*What the task requires*: Stopping right after the line with "Mirador Real Estate (23, 2115)", please reproduce the material below exactly from its first line.

*Data*:
--- START ---
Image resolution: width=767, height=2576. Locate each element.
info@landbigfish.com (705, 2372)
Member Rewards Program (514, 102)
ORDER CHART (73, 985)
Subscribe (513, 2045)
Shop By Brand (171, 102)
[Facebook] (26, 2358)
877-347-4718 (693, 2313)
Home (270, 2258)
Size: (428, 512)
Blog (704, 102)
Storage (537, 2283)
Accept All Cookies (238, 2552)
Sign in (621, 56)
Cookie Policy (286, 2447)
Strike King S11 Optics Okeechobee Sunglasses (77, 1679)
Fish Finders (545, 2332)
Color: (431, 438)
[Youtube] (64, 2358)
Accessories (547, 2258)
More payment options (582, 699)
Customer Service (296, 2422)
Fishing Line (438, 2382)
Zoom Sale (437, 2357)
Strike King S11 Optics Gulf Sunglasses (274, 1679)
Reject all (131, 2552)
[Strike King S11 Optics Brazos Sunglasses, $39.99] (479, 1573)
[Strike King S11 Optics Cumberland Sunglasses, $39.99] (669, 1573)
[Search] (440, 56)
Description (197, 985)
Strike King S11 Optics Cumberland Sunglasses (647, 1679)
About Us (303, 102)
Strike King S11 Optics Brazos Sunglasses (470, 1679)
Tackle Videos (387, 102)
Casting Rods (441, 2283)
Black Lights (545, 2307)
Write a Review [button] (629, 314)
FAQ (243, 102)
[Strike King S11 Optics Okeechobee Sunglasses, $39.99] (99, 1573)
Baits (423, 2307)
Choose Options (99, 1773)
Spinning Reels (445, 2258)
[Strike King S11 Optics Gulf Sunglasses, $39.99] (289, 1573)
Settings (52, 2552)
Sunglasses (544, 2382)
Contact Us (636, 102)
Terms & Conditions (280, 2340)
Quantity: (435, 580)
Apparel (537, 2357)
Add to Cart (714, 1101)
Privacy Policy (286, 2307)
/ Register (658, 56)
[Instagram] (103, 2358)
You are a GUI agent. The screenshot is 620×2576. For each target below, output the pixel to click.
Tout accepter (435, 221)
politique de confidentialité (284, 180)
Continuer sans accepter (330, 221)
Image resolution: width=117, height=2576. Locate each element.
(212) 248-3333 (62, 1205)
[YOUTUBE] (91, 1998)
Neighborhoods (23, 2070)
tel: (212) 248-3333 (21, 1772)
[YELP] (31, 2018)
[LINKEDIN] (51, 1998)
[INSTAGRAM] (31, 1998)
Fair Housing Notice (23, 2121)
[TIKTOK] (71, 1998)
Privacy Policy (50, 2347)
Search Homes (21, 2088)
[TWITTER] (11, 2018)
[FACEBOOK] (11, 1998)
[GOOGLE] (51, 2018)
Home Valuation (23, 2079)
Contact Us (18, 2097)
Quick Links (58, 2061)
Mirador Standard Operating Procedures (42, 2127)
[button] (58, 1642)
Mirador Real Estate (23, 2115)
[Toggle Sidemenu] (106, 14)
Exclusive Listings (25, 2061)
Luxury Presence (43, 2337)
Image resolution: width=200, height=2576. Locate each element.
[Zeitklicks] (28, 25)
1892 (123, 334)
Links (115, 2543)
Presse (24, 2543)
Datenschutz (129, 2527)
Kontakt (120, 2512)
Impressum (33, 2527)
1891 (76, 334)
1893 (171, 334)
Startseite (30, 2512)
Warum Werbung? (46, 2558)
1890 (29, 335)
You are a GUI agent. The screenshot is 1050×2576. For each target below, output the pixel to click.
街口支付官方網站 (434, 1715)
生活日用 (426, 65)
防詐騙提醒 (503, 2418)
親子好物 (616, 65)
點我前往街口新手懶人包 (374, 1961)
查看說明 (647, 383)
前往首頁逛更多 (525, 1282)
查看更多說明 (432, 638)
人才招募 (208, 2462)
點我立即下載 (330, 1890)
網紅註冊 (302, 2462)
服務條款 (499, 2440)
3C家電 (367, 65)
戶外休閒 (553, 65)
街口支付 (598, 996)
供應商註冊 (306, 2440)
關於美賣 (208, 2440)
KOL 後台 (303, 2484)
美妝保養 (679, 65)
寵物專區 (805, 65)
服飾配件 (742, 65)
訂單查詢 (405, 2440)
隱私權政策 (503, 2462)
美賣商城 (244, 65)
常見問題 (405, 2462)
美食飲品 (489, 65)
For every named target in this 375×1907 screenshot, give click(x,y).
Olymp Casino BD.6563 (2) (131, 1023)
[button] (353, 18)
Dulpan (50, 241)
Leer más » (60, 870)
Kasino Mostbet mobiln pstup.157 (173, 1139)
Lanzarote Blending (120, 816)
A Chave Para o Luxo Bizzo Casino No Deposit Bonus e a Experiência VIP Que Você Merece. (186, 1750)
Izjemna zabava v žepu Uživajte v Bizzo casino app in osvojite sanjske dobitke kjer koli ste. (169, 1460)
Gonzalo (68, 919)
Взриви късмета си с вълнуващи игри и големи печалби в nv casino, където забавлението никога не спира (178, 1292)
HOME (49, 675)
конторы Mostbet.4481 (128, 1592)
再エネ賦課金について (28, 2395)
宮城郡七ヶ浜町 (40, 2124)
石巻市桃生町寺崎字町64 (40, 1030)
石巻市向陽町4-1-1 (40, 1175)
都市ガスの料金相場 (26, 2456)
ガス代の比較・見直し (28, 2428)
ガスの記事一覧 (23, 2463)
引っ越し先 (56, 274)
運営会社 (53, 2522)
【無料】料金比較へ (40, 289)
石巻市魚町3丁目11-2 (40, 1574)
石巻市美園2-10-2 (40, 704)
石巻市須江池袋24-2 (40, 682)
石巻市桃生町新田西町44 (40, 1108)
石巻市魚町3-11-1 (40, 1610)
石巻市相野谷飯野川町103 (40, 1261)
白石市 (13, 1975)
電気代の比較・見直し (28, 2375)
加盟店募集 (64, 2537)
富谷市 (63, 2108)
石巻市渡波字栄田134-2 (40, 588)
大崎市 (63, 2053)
--- END ---
*Written answer*:
Image resolution: width=767, height=2576. Locate each element.
info@landbigfish.com (705, 2372)
Member Rewards Program (514, 102)
ORDER CHART (73, 985)
Subscribe (513, 2045)
Shop By Brand (171, 102)
[Facebook] (26, 2358)
877-347-4718 (693, 2313)
Home (270, 2258)
Size: (428, 512)
Blog (704, 102)
Storage (537, 2283)
Accept All Cookies (238, 2552)
Sign in (621, 56)
Cookie Policy (286, 2447)
Strike King S11 Optics Okeechobee Sunglasses (77, 1679)
Fish Finders (545, 2332)
Color: (431, 438)
[Youtube] (64, 2358)
Accessories (547, 2258)
More payment options (582, 699)
Customer Service (296, 2422)
Fishing Line (438, 2382)
Zoom Sale (437, 2357)
Strike King S11 Optics Gulf Sunglasses (274, 1679)
Reject all (131, 2552)
[Strike King S11 Optics Brazos Sunglasses, $39.99] (479, 1573)
[Strike King S11 Optics Cumberland Sunglasses, $39.99] (669, 1573)
[Search] (440, 56)
Description (197, 985)
Strike King S11 Optics Cumberland Sunglasses (647, 1679)
About Us (303, 102)
Strike King S11 Optics Brazos Sunglasses (470, 1679)
Tackle Videos (387, 102)
Casting Rods (441, 2283)
Black Lights (545, 2307)
Write a Review [button] (629, 314)
FAQ (243, 102)
[Strike King S11 Optics Okeechobee Sunglasses, $39.99] (99, 1573)
Baits (423, 2307)
Choose Options (99, 1773)
Spinning Reels (445, 2258)
[Strike King S11 Optics Gulf Sunglasses, $39.99] (289, 1573)
Settings (52, 2552)
Sunglasses (544, 2382)
Contact Us (636, 102)
Terms & Conditions (280, 2340)
Quantity: (435, 580)
Apparel (537, 2357)
Add to Cart (714, 1101)
Privacy Policy (286, 2307)
/ Register (658, 56)
[Instagram] (103, 2358)
You are a GUI agent. The screenshot is 620×2576. For each target below, output the pixel to click.
Tout accepter (435, 221)
politique de confidentialité (284, 180)
Continuer sans accepter (330, 221)
Image resolution: width=117, height=2576. Locate each element.
(212) 248-3333 (62, 1205)
[YOUTUBE] (91, 1998)
Neighborhoods (23, 2070)
tel: (212) 248-3333 (21, 1772)
[YELP] (31, 2018)
[LINKEDIN] (51, 1998)
[INSTAGRAM] (31, 1998)
Fair Housing Notice (23, 2121)
[TIKTOK] (71, 1998)
Privacy Policy (50, 2347)
Search Homes (21, 2088)
[TWITTER] (11, 2018)
[FACEBOOK] (11, 1998)
[GOOGLE] (51, 2018)
Home Valuation (23, 2079)
Contact Us (18, 2097)
Quick Links (58, 2061)
Mirador Standard Operating Procedures (42, 2127)
[button] (58, 1642)
Mirador Real Estate (23, 2115)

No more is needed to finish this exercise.